A further look at the processes of this model reveals that the Malaria Clubs, upon establishment, will be integral parts of the schools’ extra-curricular activities and would involve setting up advocacy meetings and partnership engagement forum with key stakeholders.

In addition, the Malaria Clubs through the hub of peer educators from the schools will engage in awareness creation and social mobilization in schools and immediate communities to drive the campaign on malaria prevention. This will include; attitudinal change among mothers in the use of Insecticide-Treated Nets and promotion of prompt clinical investigation and treatment of malaria cases in the Communities.

The model also provides for capacity building through training of certain groups of service providers, including students, pupils, peer educators, Health workers and Teachers on Malaria prevention and ICT skills. Already, the telecommunications giant has demonstrated commitment with a donation of 40 computers and a cash sum of 1.5 Million Naira to drive information on malaria prevention among students in public school by 25 per cent in the next two years and for the sustenance of the Fight Malaria Clubs set up in various schools across the state.

The model is an innovative approach that calls for a departure from the old routine that has failed to deliver on the expectations of the World Health Organisation, which posted a damning verdict about efforts being channeled into the fight in its 2015 World Malaria Report.

The Wife of the Cross River State Governor and Founder of Mediatrix Development Foundation, Dr. (Mrs.) Linda Ayade also highlighted the need to embrace a new approach that can guarantee effective reduction of malaria in the Nigerian society.
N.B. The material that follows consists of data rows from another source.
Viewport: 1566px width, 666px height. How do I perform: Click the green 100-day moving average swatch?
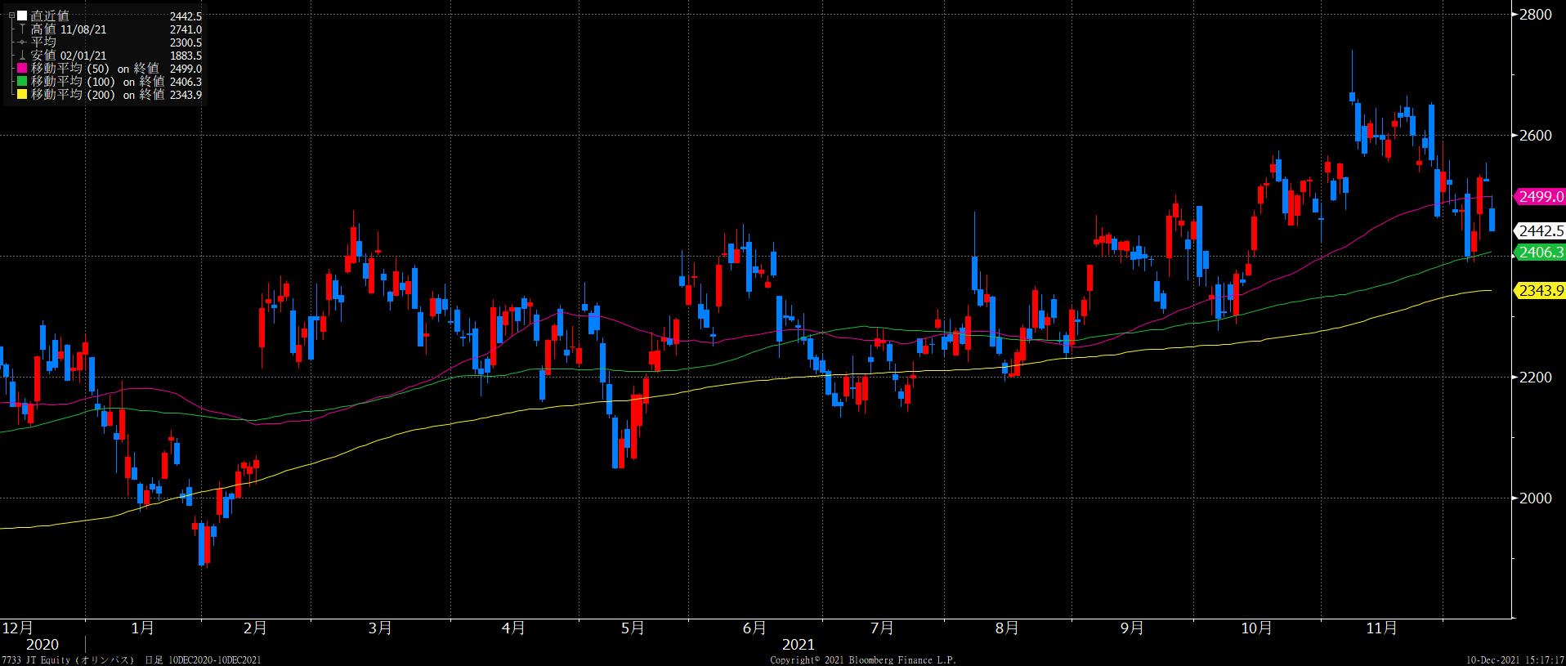tap(22, 82)
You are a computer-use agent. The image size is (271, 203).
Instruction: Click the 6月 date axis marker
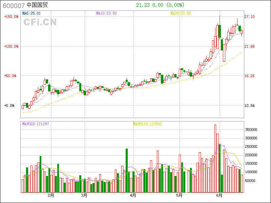pyautogui.click(x=220, y=196)
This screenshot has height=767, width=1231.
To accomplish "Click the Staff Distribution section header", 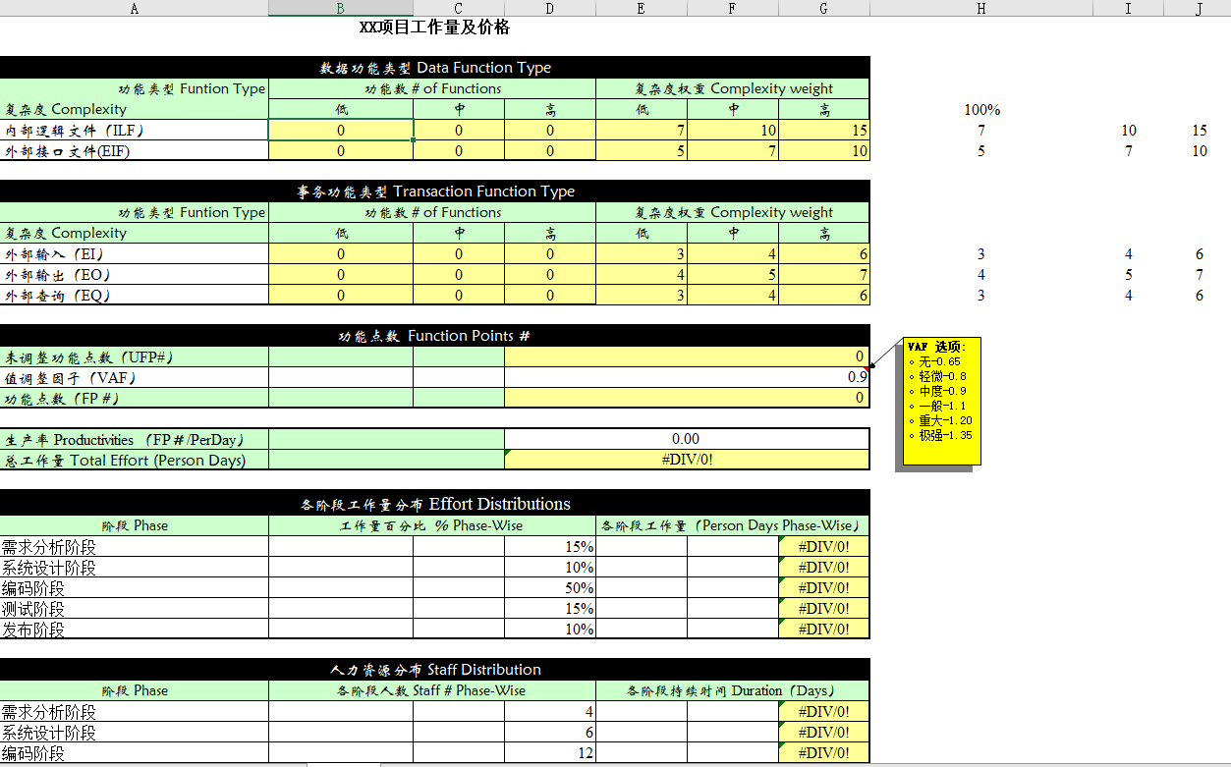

“I believe this is the beginning of a rejuvenated vigorous fight to end malaria for good in Cross River State. We are delighted that our efforts to check the effects of malaria in communities is yielding results and has attracted Etisalat to partner with us to strengthen existing state structures in the health sector,” she said.

The WHO report was not altogether doom and gloom, as it highlighted that between 2010 and 2015, Malaria deaths declined globally by 60 per cent in all age groups and by 53 per cent in children under five years of age, equating to an estimated 4.3 million malaria deaths averted. The African region accounted for 66 per cent decline in malaria mortality during this period.